Collected data:
● ● ● ● ● ● ●

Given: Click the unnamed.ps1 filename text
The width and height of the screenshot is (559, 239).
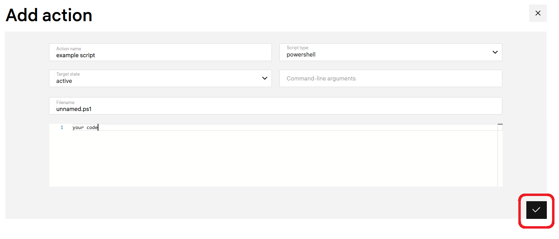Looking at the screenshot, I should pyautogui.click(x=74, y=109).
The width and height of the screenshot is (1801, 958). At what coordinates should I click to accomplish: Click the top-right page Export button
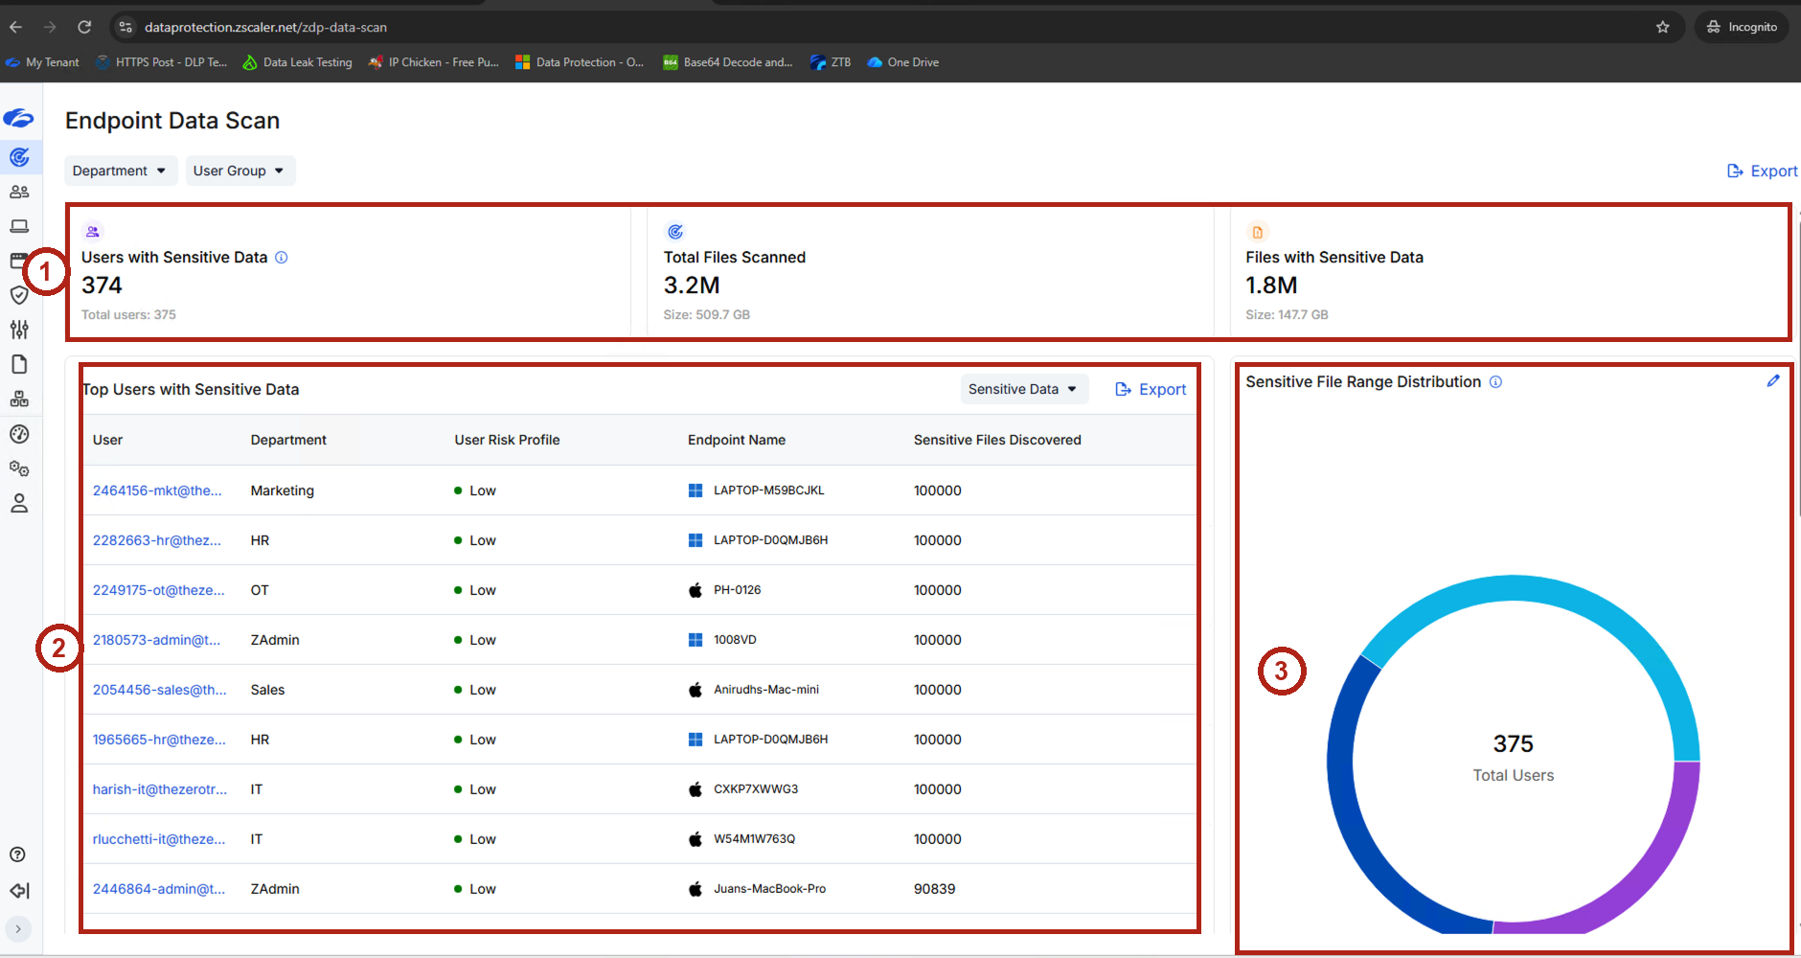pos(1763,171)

● ● ● ● ● ● ●

### PROBLEM TO WORK ON
Rewrite the entries from the line containing "The width and height of the screenshot is (1801, 958)." through the end of the entries, adding 124 to every coordinate in the answers. Leave the pictures out of your answer.

### RESPONSE TO THE EXERCISE
The width and height of the screenshot is (1801, 958). At what coordinates should I click to accomplish: Click the top-right page Export button
pos(1887,295)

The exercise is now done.